The task> The data beneath this task is to be duplicated exactly, in its entirety.
=== Begin Enclosure ===
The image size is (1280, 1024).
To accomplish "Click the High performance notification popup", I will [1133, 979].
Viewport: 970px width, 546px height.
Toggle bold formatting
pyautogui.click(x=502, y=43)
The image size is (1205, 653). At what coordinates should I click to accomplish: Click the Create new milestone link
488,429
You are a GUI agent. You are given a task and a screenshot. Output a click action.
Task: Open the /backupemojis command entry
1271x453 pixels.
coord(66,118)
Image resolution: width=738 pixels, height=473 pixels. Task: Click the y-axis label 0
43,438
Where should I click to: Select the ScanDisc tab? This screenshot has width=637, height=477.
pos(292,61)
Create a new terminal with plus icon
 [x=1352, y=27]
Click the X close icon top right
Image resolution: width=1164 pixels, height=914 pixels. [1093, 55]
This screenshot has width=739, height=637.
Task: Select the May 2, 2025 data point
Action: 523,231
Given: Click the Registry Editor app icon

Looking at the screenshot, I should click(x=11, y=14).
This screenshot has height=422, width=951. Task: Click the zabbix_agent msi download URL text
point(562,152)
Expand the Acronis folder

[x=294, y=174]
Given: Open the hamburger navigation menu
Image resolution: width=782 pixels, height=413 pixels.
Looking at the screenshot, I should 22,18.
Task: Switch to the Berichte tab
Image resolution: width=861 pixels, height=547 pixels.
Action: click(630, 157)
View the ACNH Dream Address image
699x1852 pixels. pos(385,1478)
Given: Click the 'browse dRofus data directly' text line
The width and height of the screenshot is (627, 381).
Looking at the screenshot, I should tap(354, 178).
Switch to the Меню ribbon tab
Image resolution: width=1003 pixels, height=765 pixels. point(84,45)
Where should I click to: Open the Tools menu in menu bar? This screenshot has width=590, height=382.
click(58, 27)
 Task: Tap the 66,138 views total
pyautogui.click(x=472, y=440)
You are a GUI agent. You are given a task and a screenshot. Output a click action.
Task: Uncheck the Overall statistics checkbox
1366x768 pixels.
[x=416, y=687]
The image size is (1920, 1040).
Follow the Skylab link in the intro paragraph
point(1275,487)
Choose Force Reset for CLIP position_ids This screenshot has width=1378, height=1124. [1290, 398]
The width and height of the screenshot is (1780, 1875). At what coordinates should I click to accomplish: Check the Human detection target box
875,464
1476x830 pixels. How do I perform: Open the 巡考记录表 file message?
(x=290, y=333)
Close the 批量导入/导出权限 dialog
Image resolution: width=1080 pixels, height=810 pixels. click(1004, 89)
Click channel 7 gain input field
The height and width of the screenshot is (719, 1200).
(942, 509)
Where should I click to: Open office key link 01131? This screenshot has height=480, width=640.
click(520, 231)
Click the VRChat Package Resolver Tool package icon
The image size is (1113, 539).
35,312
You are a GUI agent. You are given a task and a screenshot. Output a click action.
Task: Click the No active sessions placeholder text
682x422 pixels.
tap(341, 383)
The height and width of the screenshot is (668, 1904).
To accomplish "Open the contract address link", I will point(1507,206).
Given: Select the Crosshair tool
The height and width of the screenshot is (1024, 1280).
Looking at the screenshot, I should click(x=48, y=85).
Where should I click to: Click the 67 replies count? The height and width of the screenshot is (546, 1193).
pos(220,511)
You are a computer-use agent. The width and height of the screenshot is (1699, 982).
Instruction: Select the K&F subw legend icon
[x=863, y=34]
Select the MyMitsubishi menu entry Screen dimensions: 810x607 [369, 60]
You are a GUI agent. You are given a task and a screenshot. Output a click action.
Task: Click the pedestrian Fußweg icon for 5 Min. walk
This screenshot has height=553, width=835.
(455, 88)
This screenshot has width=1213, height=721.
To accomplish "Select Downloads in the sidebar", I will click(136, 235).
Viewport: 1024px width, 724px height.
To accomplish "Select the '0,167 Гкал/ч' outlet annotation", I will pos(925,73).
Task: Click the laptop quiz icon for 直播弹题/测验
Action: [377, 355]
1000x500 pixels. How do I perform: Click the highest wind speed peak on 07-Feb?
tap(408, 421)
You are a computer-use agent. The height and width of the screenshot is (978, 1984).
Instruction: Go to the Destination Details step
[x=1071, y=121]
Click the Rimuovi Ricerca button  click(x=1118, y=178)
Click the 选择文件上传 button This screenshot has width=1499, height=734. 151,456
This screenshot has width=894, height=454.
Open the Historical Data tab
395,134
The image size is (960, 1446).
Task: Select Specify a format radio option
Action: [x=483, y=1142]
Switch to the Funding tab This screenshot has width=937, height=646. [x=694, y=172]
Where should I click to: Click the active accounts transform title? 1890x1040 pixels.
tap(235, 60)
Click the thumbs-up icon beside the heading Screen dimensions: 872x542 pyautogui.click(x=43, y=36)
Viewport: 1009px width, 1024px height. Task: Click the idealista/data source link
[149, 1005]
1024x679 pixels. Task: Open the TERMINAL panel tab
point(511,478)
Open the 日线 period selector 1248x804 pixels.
=== End Enclosure ===
The answer>
The image size is (1280, 1024).
To accomplish "Click the High performance notification popup", I will [1133, 979].
Viewport: 970px width, 546px height.
Toggle bold formatting
pyautogui.click(x=502, y=43)
The image size is (1205, 653). At what coordinates should I click to accomplish: Click the Create new milestone link
488,429
You are a GUI agent. You are given a task and a screenshot. Output a click action.
Task: Open the /backupemojis command entry
1271x453 pixels.
coord(66,118)
Image resolution: width=738 pixels, height=473 pixels. Task: Click the y-axis label 0
43,438
Where should I click to: Select the ScanDisc tab? This screenshot has width=637, height=477.
pos(292,61)
Create a new terminal with plus icon
 [x=1352, y=27]
Click the X close icon top right
Image resolution: width=1164 pixels, height=914 pixels. [1093, 55]
This screenshot has width=739, height=637.
Task: Select the May 2, 2025 data point
Action: 523,231
Given: Click the Registry Editor app icon

Looking at the screenshot, I should click(x=11, y=14).
This screenshot has height=422, width=951. Task: Click the zabbix_agent msi download URL text
point(562,152)
Expand the Acronis folder

[x=294, y=174]
Given: Open the hamburger navigation menu
Image resolution: width=782 pixels, height=413 pixels.
Looking at the screenshot, I should 22,18.
Task: Switch to the Berichte tab
Image resolution: width=861 pixels, height=547 pixels.
Action: click(630, 157)
View the ACNH Dream Address image
699x1852 pixels. pos(385,1478)
Given: Click the 'browse dRofus data directly' text line
The width and height of the screenshot is (627, 381).
Looking at the screenshot, I should tap(354, 178).
Switch to the Меню ribbon tab
Image resolution: width=1003 pixels, height=765 pixels. point(84,45)
Where should I click to: Open the Tools menu in menu bar? This screenshot has width=590, height=382.
click(58, 27)
 Task: Tap the 66,138 views total
pyautogui.click(x=472, y=440)
You are a GUI agent. You are given a task and a screenshot. Output a click action.
Task: Uncheck the Overall statistics checkbox
1366x768 pixels.
[x=416, y=687]
The image size is (1920, 1040).
Follow the Skylab link in the intro paragraph
point(1275,487)
Choose Force Reset for CLIP position_ids This screenshot has width=1378, height=1124. [1290, 398]
The width and height of the screenshot is (1780, 1875). At what coordinates should I click to accomplish: Check the Human detection target box
875,464
1476x830 pixels. How do I perform: Open the 巡考记录表 file message?
(x=290, y=333)
Close the 批量导入/导出权限 dialog
Image resolution: width=1080 pixels, height=810 pixels. click(1004, 89)
Click channel 7 gain input field
The height and width of the screenshot is (719, 1200).
(942, 509)
Where should I click to: Open office key link 01131? This screenshot has height=480, width=640.
click(520, 231)
Click the VRChat Package Resolver Tool package icon
The image size is (1113, 539).
35,312
You are a GUI agent. You are given a task and a screenshot. Output a click action.
Task: Click the No active sessions placeholder text
682x422 pixels.
tap(341, 383)
The height and width of the screenshot is (668, 1904).
To accomplish "Open the contract address link", I will point(1507,206).
Given: Select the Crosshair tool
The height and width of the screenshot is (1024, 1280).
Looking at the screenshot, I should click(x=48, y=85).
Where should I click to: Click the 67 replies count? The height and width of the screenshot is (546, 1193).
pos(220,511)
You are a computer-use agent. The width and height of the screenshot is (1699, 982).
Instruction: Select the K&F subw legend icon
[x=863, y=34]
Select the MyMitsubishi menu entry Screen dimensions: 810x607 [369, 60]
You are a GUI agent. You are given a task and a screenshot. Output a click action.
Task: Click the pedestrian Fußweg icon for 5 Min. walk
This screenshot has height=553, width=835.
(455, 88)
This screenshot has width=1213, height=721.
To accomplish "Select Downloads in the sidebar", I will click(136, 235).
Viewport: 1024px width, 724px height.
To accomplish "Select the '0,167 Гкал/ч' outlet annotation", I will pos(925,73).
Task: Click the laptop quiz icon for 直播弹题/测验
Action: [377, 355]
1000x500 pixels. How do I perform: Click the highest wind speed peak on 07-Feb?
tap(408, 421)
You are a computer-use agent. The height and width of the screenshot is (978, 1984).
Instruction: Go to the Destination Details step
[x=1071, y=121]
Click the Rimuovi Ricerca button  click(x=1118, y=178)
Click the 选择文件上传 button This screenshot has width=1499, height=734. 151,456
This screenshot has width=894, height=454.
Open the Historical Data tab
395,134
The image size is (960, 1446).
Task: Select Specify a format radio option
Action: [x=483, y=1142]
Switch to the Funding tab This screenshot has width=937, height=646. [x=694, y=172]
Where should I click to: Click the active accounts transform title? 1890x1040 pixels.
tap(235, 60)
Click the thumbs-up icon beside the heading Screen dimensions: 872x542 pyautogui.click(x=43, y=36)
Viewport: 1009px width, 1024px height. Task: Click the idealista/data source link
[149, 1005]
1024x679 pixels. Task: Open the TERMINAL panel tab
point(511,478)
Open the 日线 period selector 1248x804 pixels.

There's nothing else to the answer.